__Dataset excerpts__
######

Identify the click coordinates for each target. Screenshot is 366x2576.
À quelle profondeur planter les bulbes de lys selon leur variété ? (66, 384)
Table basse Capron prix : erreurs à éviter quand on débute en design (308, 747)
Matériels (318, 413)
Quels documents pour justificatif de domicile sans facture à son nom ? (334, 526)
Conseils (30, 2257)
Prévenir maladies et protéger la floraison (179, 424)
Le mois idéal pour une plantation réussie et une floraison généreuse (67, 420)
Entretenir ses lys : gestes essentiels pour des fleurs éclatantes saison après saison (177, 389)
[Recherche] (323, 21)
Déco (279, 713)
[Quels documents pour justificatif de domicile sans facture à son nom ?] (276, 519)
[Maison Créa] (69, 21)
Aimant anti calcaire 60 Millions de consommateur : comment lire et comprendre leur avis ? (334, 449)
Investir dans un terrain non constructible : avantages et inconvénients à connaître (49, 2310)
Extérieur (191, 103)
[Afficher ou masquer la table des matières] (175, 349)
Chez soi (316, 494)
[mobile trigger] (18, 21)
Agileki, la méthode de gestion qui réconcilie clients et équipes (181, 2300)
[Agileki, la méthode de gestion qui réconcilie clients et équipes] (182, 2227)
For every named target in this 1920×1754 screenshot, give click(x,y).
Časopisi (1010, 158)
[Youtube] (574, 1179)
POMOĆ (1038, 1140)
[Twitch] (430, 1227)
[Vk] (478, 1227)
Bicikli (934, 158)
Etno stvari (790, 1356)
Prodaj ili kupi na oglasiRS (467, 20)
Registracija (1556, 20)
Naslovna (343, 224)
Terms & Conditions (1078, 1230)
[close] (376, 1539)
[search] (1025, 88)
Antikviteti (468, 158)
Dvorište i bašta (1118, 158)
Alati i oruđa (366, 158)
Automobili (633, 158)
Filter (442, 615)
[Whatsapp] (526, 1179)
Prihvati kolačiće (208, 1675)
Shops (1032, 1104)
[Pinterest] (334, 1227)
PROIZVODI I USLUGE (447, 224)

######

__Your goal__
Once the line with "Investir dans un" is found in the records above, print exactly that line and every line after it through the line with "[Pinterest] (334, 1227)".

__Response box__
Investir dans un terrain non constructible : avantages et inconvénients à connaître (49, 2310)
Extérieur (191, 103)
[Afficher ou masquer la table des matières] (175, 349)
Chez soi (316, 494)
[mobile trigger] (18, 21)
Agileki, la méthode de gestion qui réconcilie clients et équipes (181, 2300)
[Agileki, la méthode de gestion qui réconcilie clients et équipes] (182, 2227)
For every named target in this 1920×1754 screenshot, give click(x,y).
Časopisi (1010, 158)
[Youtube] (574, 1179)
POMOĆ (1038, 1140)
[Twitch] (430, 1227)
[Vk] (478, 1227)
Bicikli (934, 158)
Etno stvari (790, 1356)
Prodaj ili kupi na oglasiRS (467, 20)
Registracija (1556, 20)
Naslovna (343, 224)
Terms & Conditions (1078, 1230)
[close] (376, 1539)
[search] (1025, 88)
Antikviteti (468, 158)
Dvorište i bašta (1118, 158)
Alati i oruđa (366, 158)
Automobili (633, 158)
Filter (442, 615)
[Whatsapp] (526, 1179)
Prihvati kolačiće (208, 1675)
Shops (1032, 1104)
[Pinterest] (334, 1227)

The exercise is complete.